Note-se que, ao invés do alegado pelo recorrente, a R. não “convida” cada um dos associados do A. a aceitarem os aumentos salariais, sob pena de os mesmos não lhe serem aplicados. Não é isso que resulta da leitura das comunicações referidas no facto 8. Em tais comunicações a R. informa os trabalhadores de que caso pretendam aceitar os aumentos no contexto dos seus contratos de trabalho, o deverão comunicar, o que bem se compreende na medida em que apenas desse modo fica a R. ciente de que na relação contratual de cada um deles se verificou a aceitação da proposta de alteração salarial que através destes escritos lhes era comunicada.

» **TAREFAS**:
1/ Reescreva de forma mais breve o parágrafo do trecho que começa por «Note-se que», sem perder os factos principais.
2/ Escreva a continuação do trecho sobre os aumentos salariais, a partir da última frase apresentada.
Não é preciso consultar os registos.

» **REGISTOS EXTRAÍDOS**:
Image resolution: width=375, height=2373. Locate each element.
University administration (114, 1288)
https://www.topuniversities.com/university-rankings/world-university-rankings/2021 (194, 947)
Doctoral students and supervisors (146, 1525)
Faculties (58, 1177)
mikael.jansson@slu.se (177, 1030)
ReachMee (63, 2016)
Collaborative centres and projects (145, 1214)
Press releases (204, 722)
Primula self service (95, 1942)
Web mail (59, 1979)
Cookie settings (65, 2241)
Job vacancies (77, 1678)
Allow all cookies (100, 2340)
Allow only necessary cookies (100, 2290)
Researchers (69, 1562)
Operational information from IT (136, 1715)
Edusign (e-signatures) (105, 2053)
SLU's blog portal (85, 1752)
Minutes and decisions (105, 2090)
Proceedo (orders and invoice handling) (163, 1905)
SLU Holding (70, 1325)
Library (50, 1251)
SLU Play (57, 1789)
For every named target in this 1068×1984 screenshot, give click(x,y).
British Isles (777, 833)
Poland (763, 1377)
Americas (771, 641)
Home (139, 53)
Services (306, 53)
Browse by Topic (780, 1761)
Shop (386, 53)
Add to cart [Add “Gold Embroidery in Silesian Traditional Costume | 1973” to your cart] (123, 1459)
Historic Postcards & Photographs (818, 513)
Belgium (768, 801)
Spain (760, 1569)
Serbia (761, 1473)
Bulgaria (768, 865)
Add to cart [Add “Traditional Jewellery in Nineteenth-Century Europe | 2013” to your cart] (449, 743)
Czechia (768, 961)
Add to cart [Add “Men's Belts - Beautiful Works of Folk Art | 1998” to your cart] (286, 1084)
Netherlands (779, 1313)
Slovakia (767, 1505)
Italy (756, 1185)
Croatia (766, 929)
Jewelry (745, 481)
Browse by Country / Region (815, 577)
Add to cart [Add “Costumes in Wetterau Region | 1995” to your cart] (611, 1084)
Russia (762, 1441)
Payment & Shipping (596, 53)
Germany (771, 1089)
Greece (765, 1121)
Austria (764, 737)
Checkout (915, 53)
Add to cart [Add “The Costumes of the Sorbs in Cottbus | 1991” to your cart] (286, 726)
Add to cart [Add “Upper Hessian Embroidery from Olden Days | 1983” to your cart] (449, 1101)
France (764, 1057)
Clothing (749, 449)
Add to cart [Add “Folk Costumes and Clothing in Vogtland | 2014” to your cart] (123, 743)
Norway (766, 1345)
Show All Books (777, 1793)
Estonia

» **RESPOSTAS ESPERADAS**:
1/ Ao contrário do que o recorrente alega, a R. não condiciona a aplicação dos aumentos salariais à aceitação de cada associado do A. Nas comunicações referidas no facto 8, apenas informa os trabalhadores de que, se quiserem aceitar os aumentos no âmbito dos seus contratos, devem comunicá-lo. Só assim a R. fica a saber que cada um aceitou a proposta de alteração salarial.

2/
Por fim deve dizer-se que, como bem notou o Mmo. Juiz a quo, da leitura da comunicação em causa não se retira a “conjectura” ou “juízo subjectivo, sem qualquer tipo de concretização nesta acção, tal como já havia sucedido em sede cautelar) invocada pelo Autor de “apelo à deserção sindical”. Isto porque “em nenhum momento nessa comunicação se faz referência à permanência ou não permanência do trabalhador no sindicato Autor, em nenhum momento se condiciona, expressa ou tacitamente, a possibilidade de aceitação da nova tabela salarial à saída ou termo de qualquer filiação sindical, sendo que tal aceitação ficou apenas e tão só dependente da livre vontade e autonomia de cada trabalhador, sem qualquer consequência ao nível sindical”, pelo que, não podendo imputar-se à comunicação a “finalidade «conjecturada» pelo Autor, a respectiva consulta da base de dados em causa não padece de qualquer vício por ter um fim ilícito, ilegítimo”.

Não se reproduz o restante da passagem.